▶ [Reading text]

☆ ☆ ☆ ☆

She is survived by and will be deeply missed by her children and their partners: Stephen Adamian and his partner, Claudia Borgonovo, of Quebec City, Canada; David Adamian and his wife, Lynne Carvalho Adamian, of Cambridge, Massachusetts; Jean Adamian of Charlotte, North Carolina; John Adamian and his wife, Jenny Pyke, of Winston-Salem, North Carolina; Monica Adamian and her husband, David Stowe, of Mint Hill, North Carolina. She also leaves behind eleven adoring grandchildren: Jennifer James of Charlotte, North Carolina; Gabriel Adamian presently of Ulaanbaatar, Mongolia; Clara Adamian and her husband, John Miller, of Toronto, Canada; Nathaniel Adamian of Cambridge, Massachusetts; Michael Russell Salmi and his fiancée, Bailey McFee, of Waynesville, North Carolina; Louis Adamian of Cambridge, Massachusetts; Eleanor Adamian of Cambridge, Massachusetts; Corrina Stowe of Raleigh, North Carolina; Bernadette Adamian of Winston-Salem, North Carolina; Lucia Stowe of Mint Hill, North Carolina; and Keith Adamian of Winston-Salem, North Carolina.

A memorial service for Mary will be held Sunday, July 21, 2024 at 2:00 PM at McEwen Funeral Service-Mint Hill Chapel, 7428 Matthews-Mint Hill Road, Mint Hill, NC 28227, followed by a reception. Comfortable and colorful attire is encouraged. Feel free to wear something Mary would enjoy or appreciate.

☆ ☆ ☆ ☆

▶ [The data]
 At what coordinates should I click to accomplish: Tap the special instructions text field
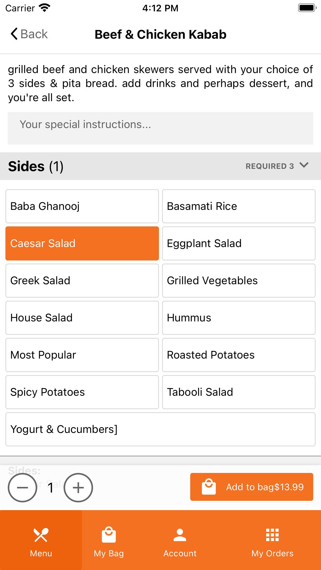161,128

☆ ☆ ☆ ☆

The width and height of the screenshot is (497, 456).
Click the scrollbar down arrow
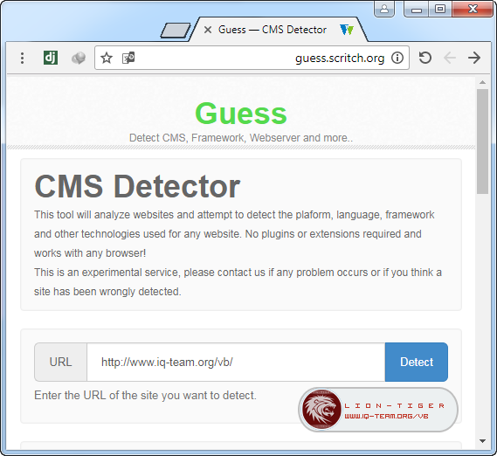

☆ ☆ ☆ ☆

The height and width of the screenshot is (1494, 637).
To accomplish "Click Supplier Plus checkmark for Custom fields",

☆ ☆ ☆ ☆

▶ [Activity 1] Print the part of the obituary between "A memorial service" and "enjoy or appreciate.", inclusive.
▶ [Activity 2] What kind of attire does the obituary encourage for Mary's memorial service?

▶ [Task answer 1]
A memorial service for Mary will be held Sunday, July 21, 2024 at 2:00 PM at McEwen Funeral Service-Mint Hill Chapel, 7428 Matthews-Mint Hill Road, Mint Hill, NC 28227, followed by a reception. Comfortable and colorful attire is encouraged. Feel free to wear something Mary would enjoy or appreciate.

▶ [Task answer 2] Comfortable and colorful attire.